**Stated goal 1**
Select every line of the records that contains the string "pixels", matching case exactly.

## Start Document excerpt

Rocky Horror sucks and not in the cool way that Buckaroo Bonzai across the the Dimension sucks (really so bad it's enrapturing). Latest movie I saw that i thought was overhyped, Smokin Aces's. Wow, what a crapfest.


----------



## shel (Dec 20, 2006)

I enjoyed _The Sum of All Fears._ It was a pretty good "B" movie. I think the cast (other than Affleck - I don't care much for him at all) made it enjoyable, and the story line, although a bit silly at times, helped move it more in the direction of a comedy than a political thriller. The best part were the extra features on the DVD.

shel


----------



## quinn01 (Apr 22, 2006)

How about anything staring Keanu Reeves........Hes horrible. 

And how about Cloverfeild. Anyone like that? Stupid. :roll:


----------



## charan (Jul 1, 2008)

The worst movie ever i've watched in my life time is, "A BEAUTIFUL MIND". I've never understood the story line and the actor is a kind of psyche and he doesnt flirts a lot.

Overall its not a worth watching..

Thankgod!! I saw the movie online and not wasted a single penny on it..:smiles:


----------



## gummy-bear (Oct 27, 2007)

I thought that movie was pretty well done. In fact, I would say it was stunning.


----------



## quinn01 (Apr 22, 2006)

I agree with GB. I thought that movie was great. Its a thinker deff. 

It was deff a well made movie.......:bounce:


----------



## lailarowe (Jul 8, 2008)

My God, that movie was awful.


----------

## End Document excerpt
## Start Records for processing

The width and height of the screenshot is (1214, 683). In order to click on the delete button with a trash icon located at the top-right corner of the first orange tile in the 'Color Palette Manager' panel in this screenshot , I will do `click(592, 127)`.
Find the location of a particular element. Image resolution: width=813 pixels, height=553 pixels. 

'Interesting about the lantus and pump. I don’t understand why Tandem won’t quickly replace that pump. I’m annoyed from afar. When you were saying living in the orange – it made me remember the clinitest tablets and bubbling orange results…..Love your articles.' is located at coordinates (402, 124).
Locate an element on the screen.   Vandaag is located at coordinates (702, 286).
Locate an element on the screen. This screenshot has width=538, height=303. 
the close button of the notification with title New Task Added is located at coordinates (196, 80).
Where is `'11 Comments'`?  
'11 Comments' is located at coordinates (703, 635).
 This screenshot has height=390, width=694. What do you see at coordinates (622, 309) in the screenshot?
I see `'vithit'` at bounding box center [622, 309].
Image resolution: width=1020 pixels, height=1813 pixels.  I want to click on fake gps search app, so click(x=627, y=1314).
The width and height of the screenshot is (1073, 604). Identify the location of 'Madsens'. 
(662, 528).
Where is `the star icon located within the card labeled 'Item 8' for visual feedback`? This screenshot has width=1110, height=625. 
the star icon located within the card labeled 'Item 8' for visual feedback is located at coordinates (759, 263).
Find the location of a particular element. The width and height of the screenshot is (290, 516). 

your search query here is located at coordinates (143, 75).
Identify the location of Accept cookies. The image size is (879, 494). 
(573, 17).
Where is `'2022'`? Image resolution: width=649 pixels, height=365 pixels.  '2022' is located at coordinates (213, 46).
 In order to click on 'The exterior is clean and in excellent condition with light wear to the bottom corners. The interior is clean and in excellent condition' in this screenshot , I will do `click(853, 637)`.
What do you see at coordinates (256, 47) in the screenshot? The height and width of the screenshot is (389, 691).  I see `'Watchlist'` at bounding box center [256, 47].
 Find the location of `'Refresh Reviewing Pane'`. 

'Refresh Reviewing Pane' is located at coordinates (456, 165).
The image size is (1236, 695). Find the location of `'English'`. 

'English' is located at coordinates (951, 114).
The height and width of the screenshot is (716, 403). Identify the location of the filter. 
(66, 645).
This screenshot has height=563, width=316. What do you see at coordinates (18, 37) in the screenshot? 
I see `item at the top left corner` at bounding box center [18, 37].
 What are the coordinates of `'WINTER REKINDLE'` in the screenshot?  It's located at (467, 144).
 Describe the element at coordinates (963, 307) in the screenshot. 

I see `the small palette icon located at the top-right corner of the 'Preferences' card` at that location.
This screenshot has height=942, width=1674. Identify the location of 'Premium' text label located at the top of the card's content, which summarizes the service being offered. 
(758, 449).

## End Records for processing

**Stated goal 2**
Name each distinct username that appears as a post header in the movie thread, in the order each first appears.

**Correct result 1**
Find the location of a particular element. Image resolution: width=813 pixels, height=553 pixels. 
Image resolution: width=1020 pixels, height=1813 pixels.  I want to click on fake gps search app, so click(x=627, y=1314).
Where is `'2022'`? Image resolution: width=649 pixels, height=365 pixels.  '2022' is located at coordinates (213, 46).

**Correct result 2**
shel, quinn01, charan, gummy-bear, lailarowe